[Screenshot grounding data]
==*==

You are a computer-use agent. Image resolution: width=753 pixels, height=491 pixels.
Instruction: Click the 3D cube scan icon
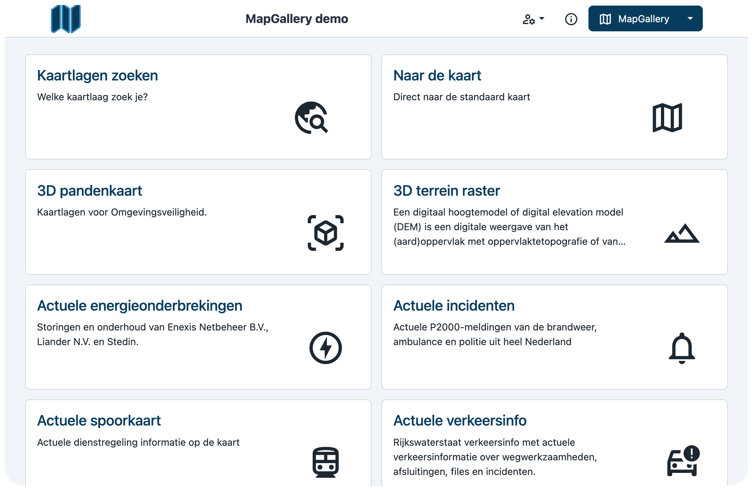pyautogui.click(x=326, y=233)
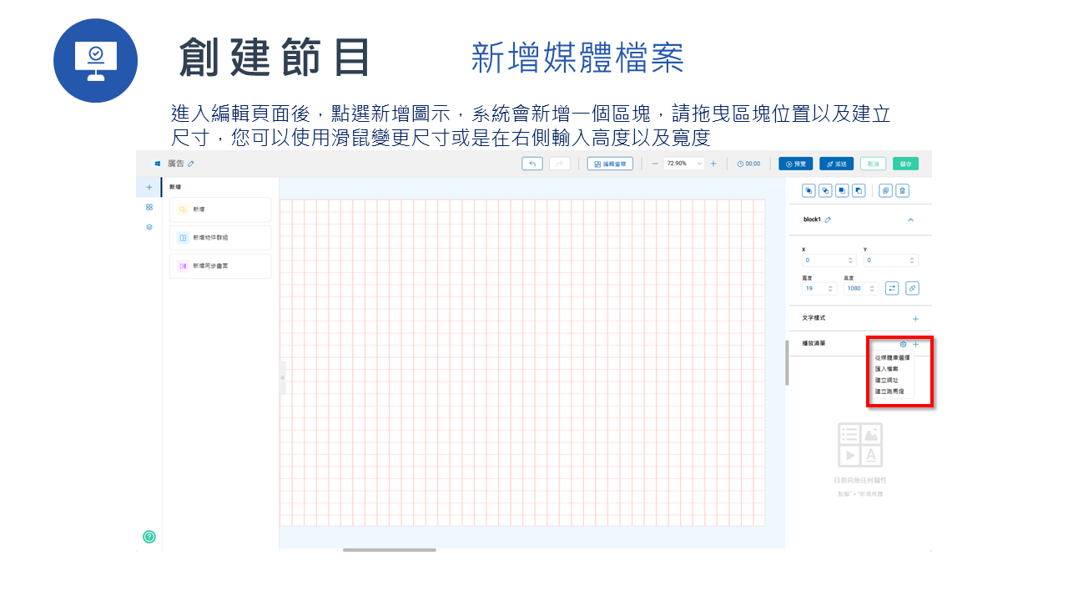Click the undo arrow icon in toolbar
Viewport: 1068px width, 601px height.
[x=531, y=164]
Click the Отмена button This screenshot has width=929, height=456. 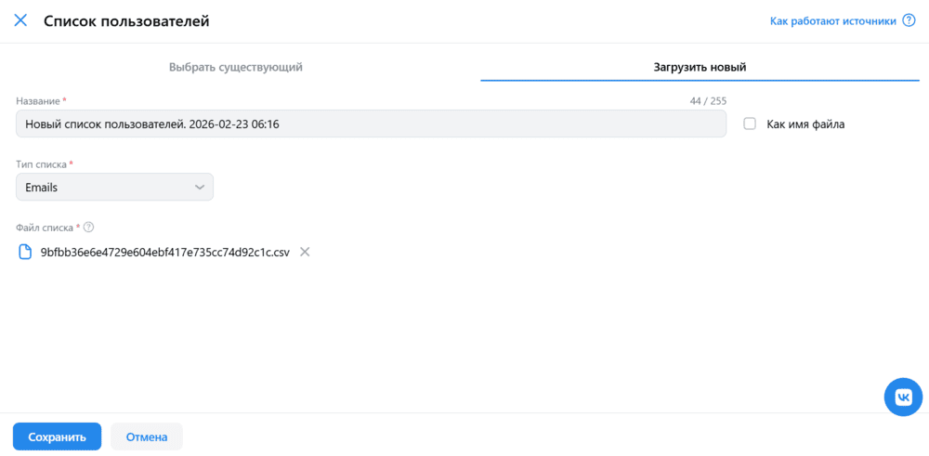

==*==

Only the lines from the one containing "Instruction: Click the 3D cube scan icon" through the last line of the data belong in the copy, both included and reproduced exactly. Pictures do not.

Instruction: Click the 3D cube scan icon
pyautogui.click(x=326, y=233)
Click the undo arrow icon in toolbar
Viewport: 1068px width, 601px height.
[x=531, y=164]
Click the Отмена button This screenshot has width=929, height=456. 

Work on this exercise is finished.